204 - Enseigner l’histoire à l’école élémentaire : analyse des interventions langagières du professeur dans un processus dialogique d’apprentissage disciplinaire

Catherine Souplet

Théodile-Cirel, Université Lille 3, France

 

Mots clés : professeur d’école, enseignement disciplinaire, polyvalence, échanges langagiers, apprentissages

 

Du côté des processus d’apprentissage des élèves, des travaux de recherche en didactiques permettent de mieux connaître leurs particularités selon les disciplines, notamment au travers de notions telles que la communauté discursive (Bernié, 2002), la position énonciative (Jaubert, Rebière, 2011), la conscience disciplinaire (Reuter, 2007). Cela contribue à enrichir tout autant les didactiques disciplinaires que des travaux de didactique comparée.   

En corrélation avec ces aspects, il y a un intérêt certain à se pencher sur les pratiques des professeurs des écoles dans le même objectif, à savoir mieux comprendre les particularités disciplinaires de l’activité de ces enseignants polyvalents. Des recherches (Audigier, Tutiaux-Guillon, 2004 ; Philippot, 2009) ont déjà montré la prépondérance des contraintes liées à la gestion de la classe dans leurs pratiques d’enseignement, au détriment de la prise en compte de l’épistémologie des sciences de référence.

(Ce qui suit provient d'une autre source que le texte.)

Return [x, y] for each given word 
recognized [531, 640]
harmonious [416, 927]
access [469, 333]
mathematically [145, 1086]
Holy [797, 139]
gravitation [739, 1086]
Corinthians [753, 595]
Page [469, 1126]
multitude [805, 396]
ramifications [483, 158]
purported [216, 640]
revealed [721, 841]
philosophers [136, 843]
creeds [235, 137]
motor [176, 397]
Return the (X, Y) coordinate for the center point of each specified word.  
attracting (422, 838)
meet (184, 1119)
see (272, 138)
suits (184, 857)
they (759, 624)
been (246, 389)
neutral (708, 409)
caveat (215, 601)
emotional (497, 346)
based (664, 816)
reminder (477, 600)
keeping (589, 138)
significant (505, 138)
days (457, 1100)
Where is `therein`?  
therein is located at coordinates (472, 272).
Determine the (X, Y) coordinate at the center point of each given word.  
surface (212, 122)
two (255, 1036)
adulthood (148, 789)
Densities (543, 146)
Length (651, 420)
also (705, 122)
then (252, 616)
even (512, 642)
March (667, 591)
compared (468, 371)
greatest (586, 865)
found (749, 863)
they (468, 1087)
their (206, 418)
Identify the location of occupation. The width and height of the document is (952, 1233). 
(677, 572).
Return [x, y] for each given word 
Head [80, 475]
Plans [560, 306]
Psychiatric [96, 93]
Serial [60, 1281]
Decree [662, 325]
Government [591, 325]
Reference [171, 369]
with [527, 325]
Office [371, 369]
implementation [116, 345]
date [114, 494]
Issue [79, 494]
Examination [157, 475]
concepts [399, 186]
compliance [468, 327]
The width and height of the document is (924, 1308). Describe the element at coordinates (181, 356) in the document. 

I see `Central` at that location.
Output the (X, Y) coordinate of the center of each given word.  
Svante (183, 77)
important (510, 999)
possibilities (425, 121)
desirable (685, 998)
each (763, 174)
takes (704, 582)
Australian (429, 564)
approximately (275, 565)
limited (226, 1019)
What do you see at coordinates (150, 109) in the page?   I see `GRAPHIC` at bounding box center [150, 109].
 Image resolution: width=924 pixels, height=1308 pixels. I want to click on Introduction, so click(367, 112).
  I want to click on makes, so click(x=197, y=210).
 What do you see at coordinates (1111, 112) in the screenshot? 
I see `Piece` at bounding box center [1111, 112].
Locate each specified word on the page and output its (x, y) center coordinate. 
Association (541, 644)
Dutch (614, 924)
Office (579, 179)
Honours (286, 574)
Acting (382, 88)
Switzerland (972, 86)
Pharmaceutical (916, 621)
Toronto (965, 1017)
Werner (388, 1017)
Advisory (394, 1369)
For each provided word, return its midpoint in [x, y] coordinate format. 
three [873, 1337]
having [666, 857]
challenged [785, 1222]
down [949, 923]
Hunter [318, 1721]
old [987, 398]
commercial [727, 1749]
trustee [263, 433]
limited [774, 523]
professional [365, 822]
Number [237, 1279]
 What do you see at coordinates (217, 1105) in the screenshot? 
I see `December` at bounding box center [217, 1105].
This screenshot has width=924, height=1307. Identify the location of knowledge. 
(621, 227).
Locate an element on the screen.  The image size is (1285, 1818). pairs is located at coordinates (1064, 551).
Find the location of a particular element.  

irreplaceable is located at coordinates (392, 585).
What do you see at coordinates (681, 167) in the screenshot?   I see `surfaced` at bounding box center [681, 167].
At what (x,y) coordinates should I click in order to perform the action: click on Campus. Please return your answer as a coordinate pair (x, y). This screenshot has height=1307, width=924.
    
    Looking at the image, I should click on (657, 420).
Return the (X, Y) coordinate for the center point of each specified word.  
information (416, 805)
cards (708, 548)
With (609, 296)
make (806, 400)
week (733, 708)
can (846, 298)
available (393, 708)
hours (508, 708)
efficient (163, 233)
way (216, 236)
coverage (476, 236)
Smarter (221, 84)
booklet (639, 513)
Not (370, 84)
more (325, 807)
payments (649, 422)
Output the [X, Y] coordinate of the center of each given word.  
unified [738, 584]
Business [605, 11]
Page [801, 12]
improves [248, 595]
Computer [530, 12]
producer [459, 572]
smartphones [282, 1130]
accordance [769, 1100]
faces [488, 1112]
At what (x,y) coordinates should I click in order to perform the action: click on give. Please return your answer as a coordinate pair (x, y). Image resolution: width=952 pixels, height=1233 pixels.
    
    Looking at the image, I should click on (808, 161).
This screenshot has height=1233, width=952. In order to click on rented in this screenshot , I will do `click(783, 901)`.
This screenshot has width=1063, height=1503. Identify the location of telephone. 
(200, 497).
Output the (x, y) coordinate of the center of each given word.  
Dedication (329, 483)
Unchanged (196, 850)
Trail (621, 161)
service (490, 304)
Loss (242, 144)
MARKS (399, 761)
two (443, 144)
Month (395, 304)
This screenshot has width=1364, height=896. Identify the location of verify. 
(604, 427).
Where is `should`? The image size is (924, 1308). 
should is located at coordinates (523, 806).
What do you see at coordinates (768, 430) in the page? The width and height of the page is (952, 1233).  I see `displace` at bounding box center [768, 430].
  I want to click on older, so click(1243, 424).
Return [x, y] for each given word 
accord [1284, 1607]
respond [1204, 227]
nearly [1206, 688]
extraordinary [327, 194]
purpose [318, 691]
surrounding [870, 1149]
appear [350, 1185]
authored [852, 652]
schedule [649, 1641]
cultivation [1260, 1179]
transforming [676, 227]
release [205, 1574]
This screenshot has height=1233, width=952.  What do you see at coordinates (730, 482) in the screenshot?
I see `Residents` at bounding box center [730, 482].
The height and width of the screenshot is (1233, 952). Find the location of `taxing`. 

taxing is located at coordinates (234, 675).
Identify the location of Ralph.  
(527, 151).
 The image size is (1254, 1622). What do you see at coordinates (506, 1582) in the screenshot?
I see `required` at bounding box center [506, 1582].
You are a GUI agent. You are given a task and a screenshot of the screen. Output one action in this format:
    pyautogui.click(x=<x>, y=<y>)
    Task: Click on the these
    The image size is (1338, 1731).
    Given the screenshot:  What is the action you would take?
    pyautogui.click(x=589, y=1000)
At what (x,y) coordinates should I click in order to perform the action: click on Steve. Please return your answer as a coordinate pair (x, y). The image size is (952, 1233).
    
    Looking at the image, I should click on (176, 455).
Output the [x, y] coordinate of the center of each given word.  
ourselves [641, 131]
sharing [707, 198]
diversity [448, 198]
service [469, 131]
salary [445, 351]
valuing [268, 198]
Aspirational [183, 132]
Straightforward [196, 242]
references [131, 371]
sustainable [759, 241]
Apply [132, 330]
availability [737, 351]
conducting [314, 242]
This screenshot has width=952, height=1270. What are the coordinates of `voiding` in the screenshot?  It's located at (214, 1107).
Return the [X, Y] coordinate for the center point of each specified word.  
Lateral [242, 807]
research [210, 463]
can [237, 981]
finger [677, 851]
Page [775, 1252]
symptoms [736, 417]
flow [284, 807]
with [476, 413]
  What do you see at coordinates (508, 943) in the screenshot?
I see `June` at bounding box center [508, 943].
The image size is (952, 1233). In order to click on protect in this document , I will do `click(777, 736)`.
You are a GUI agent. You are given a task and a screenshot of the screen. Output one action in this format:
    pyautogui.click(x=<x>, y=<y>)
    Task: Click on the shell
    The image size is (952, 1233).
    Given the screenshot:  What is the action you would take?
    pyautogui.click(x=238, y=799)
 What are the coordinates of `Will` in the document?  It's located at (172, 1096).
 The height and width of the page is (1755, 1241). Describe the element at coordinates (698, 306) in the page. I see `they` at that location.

Je propose d’étudier cette problématique au travers de l’analyse de transcriptions des échanges langagiers menés durant des leçons d’histoire. Ces transcriptions font partie d’un corpus recueilli dans le cadre d’un travail de thèse qui a permis d’identifier quelques traits saillants des apprentissages en histoire d’élèves d’école élémentaire. Il s’agit donc d’une relecture de ce corpus, en adoptant un angle d’analyse différent, dirigé vers le professeur et les effets produits par ses interventions.

De fait, le professeur d’école élémentaire n’est pas spécialiste de la discipline. En tant qu’acteur institutionnel, il n’est pas supposé disposer de principes épistémologiques, ou de connaissances historiographiques substantielles, et cela provoque des effets particuliers. Dans les situations étudiées, on peut constater de manière ambivalente qu’il peut incontestablement  tenir un rôle de facilitateur dans l’étayage des processus d’apprentissage mais aussi qu’il peut parfois parasiter le processus engagé. Ce sont ces constats qui sont soumis ici à analyse pour identifier les interventions langagières du professeur et les effets produits sur les apprentissages des élèves.

 

Références bibliographiques :

Audigier F. & Tutiaux-Guillon N. (dir.) (2004). Regards sur l’histoire, la géographie et l’éducation civique à l’école élémentaire. Lyon : INRP.

Bernié J.-P. (2002). L’approche des pratiques langagières scolaires à travers la notion de communautés discursives : un apport à la didactique comparée ? In Revue Française de Pédagogie, n° 141 (p. 77-88). Lyon : INRP.

Jaubert M. (2007). Langage et construction de connaissances à l’école. Un exemple en sciences. Bordeaux : Presses universitaires de Bordeaux.

Philippot T. (2009). Des enseignants de l’école primaire et l’enseignement des matières scolaires : réflexions sur la professionnalité enseignante. In Brassart D. & Legrand G. (éds), Qu’est-ce qu’une formation professionnelle universitaire des enseignants ? Enjeux et pratiques, 6e colloque international des IUFM, Arras.

Reuter Y. (2007). La conscience disciplinaire. In Éducation et didactique, vol 1, n°2  (p. 57-71). Rennes : PUR.